» **Text extract**:
↓↓↓

Elements of Any Successful Approach to Climate Change

May 6th, 2008

Posted by: Roger Pielke, Jr.

This post summarizes, in capsule form, what I believe to be the necessary elements of any successful suite of policies focused on climate mitigation and adaptation. This post is short, and necessarily incomplete with insufficient detail, nonetheless, its purpose is to set the stage for future, in depth discussions of each element discussed below. The elements discussed below are meant to occur in parallel. All are necessary, none by itself sufficient. I welcome comments, critique, and questions.


1. Adaptation

Whatever the world does on mitigation, adaptation will be necessary. And by adaptation I don’t simply mean adaptation to the marginal impacts of human-caused climate change, as presented under the Framework Convention on Climate Change. I mean adaptation to climate, and as such, a concept much more closely related to the original notion of sustainable development. Adaptation is therefore core to any approach to climate change that seeks to ameliorate the effects of climate on people and the environment. Much of my research over the past 15 years has focused on this subject, and long-time readers of this blog will know my position well.

2. Make Carbon Emissions Pricier

Unrestrained emissions of carbon dioxide into the atmosphere will no doubt have effects on the global earth system, including the oceans, atmosphere, and land surface. There is a chance that these effects could be relatively benign, but there is also a chance that the effects could be quite severe. I personally lean toward the latter view, but I recognize that there is ample scientific knowledge available for people to selectively construct any position they’d like along this spectrum. I have little expectation that climate scientists, despite their notable work alerting the world to the risks associated with unmitigated emissions, have much prospect for accurately predicting the evolution of the global climate system (and especially its regional manifestations) on the time scale on which decisions related to mitigation and adaptation need to be made. In fact, I think there is a very good chance that some enthusiastic climate modelers will overstretch their claims and hurt their own cause. Even so, I have concluded that it is only prudent to establish some cost to emitting carbon (a global carbon tax is the theoretical ideal).

↑↑↑

» **Information supplied**:
↓↓↓

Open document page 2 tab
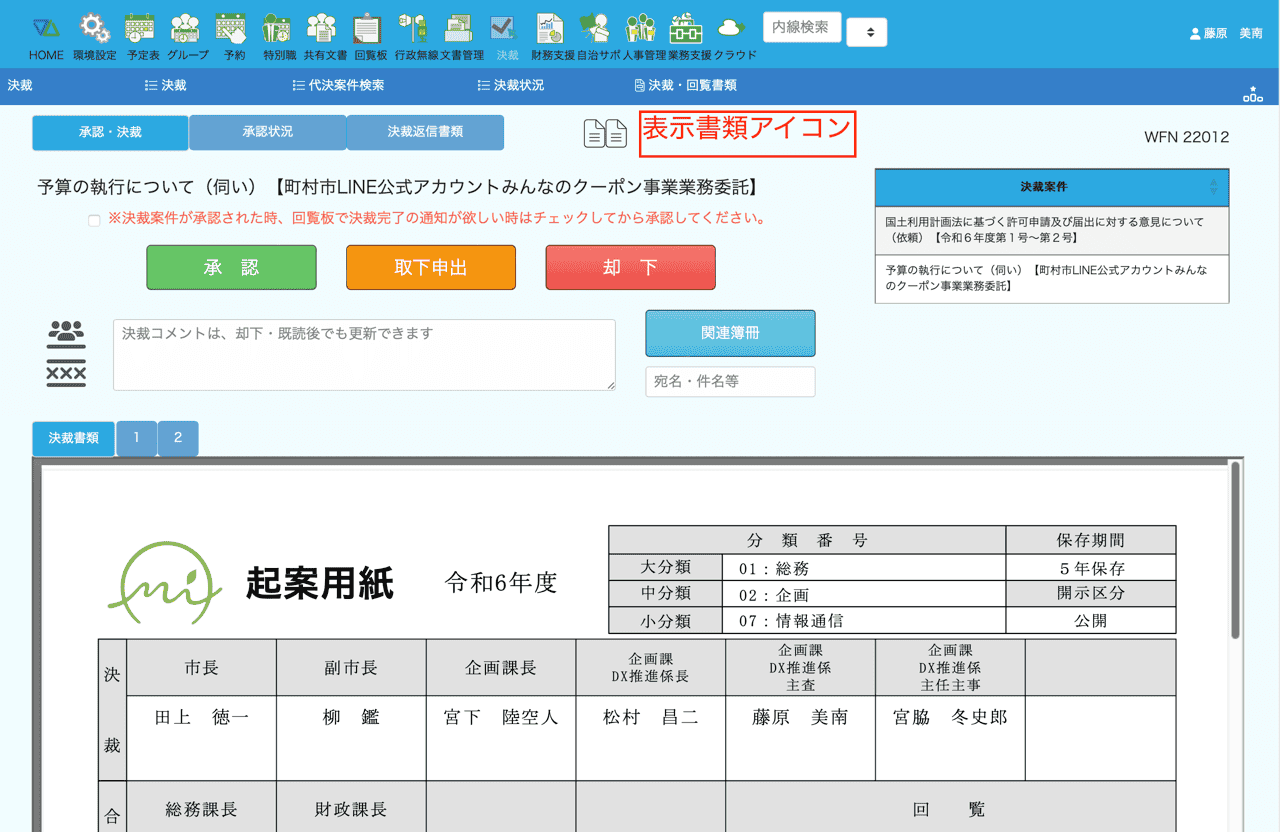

↑↑↑

» **What the task requires**:
Rewrite the climate policy post from the words "This post summarizes, in" through the words "critique, and questions.", putting "set" in place of "suite".

» **Expected output**:
This post summarizes, in capsule form, what I believe to be the necessary elements of any successful set of policies focused on climate mitigation and adaptation. This post is short, and necessarily incomplete with insufficient detail, nonetheless, its purpose is to set the stage for future, in depth discussions of each element discussed below. The elements discussed below are meant to occur in parallel. All are necessary, none by itself sufficient. I welcome comments, critique, and questions.